**TASK ITEM:**
Answer these questions from the KWSU station profile below:
1. Which organization owns KWSU?
2. What is the station's first air date?
3. How much power does the station use at night?

KWSU
- Pullman, Washington; United States;
- Frequency: 1250 kHz

Programming
- Format: Public radio–news/talk
- Affiliations: NPR; American Public Media; Public Radio Exchange; BBC World Service;

Ownership
- Owner: Washington State University
- Sister stations: KRFA-FM; KJEM; KWSU-TV;

History
- First air date: December 10, 1922; 103 years ago (experimental 1908-1922)
- Former call signs: KFAE (1922–1925); KWSC (1925–1969);
- Former frequencies: 833 kHz (1922–1924); 908 kHz (1924–1925); 900 kHz (1925); 860 kHz (1925–1927); 760 kHz (1927–1928); 1390 kHz (1928–1929); 1220 kHz (1929–1941);

Technical information
- Licensing authority: FCC
- Facility ID: 71025
- Class: B
- Power: 5,000 watts (day); 2,500 watts (night);

Links
- Public license information: Public file; LMS;
- Website: www.nwpb.org

= KWSU (AM) =

Northwest Public Radio station in Pullman, Washington

KWSU (1250 khz) is a non-commercial radio station licensed to Pullman, Washington. It is owned by Washington State University, and is the flagship station of Northwest Public Radio's NPR News network. It airs a news/talk radio format, using programming from NPR, American Public Media and Public Radio Exchange, as well as locally produced offerings.

**EXCERPTED DATA:**
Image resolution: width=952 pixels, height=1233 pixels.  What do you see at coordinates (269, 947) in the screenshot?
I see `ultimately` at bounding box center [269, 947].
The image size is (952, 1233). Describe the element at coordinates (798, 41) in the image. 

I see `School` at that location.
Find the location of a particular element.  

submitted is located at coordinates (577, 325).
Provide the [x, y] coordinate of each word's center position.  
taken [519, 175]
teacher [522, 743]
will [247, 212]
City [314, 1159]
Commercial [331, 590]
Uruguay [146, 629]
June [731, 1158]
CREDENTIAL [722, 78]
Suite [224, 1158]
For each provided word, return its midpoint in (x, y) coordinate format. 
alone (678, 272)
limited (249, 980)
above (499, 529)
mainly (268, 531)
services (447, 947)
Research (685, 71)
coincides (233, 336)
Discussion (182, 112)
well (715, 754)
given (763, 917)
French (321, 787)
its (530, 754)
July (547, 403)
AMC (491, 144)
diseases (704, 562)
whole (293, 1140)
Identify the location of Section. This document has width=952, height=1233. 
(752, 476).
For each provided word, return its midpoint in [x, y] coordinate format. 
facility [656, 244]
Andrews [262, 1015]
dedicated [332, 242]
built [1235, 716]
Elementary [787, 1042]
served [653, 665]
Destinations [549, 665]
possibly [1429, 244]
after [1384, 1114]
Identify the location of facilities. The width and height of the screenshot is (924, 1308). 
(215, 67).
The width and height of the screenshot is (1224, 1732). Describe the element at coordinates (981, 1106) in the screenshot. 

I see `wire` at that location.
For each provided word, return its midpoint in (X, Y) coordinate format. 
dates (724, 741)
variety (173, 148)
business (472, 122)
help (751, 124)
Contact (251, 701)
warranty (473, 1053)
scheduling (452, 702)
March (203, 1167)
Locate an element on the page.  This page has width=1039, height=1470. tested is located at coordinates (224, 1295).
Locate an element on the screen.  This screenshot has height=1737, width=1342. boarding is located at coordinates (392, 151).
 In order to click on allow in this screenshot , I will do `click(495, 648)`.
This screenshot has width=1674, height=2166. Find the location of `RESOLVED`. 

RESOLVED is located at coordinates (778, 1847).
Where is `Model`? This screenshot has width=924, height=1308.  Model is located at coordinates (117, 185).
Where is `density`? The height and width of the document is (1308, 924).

**ANSWER TO THIS PROBLEM:**
1. Washington State University
2. December 10, 1922
3. 2,500 watts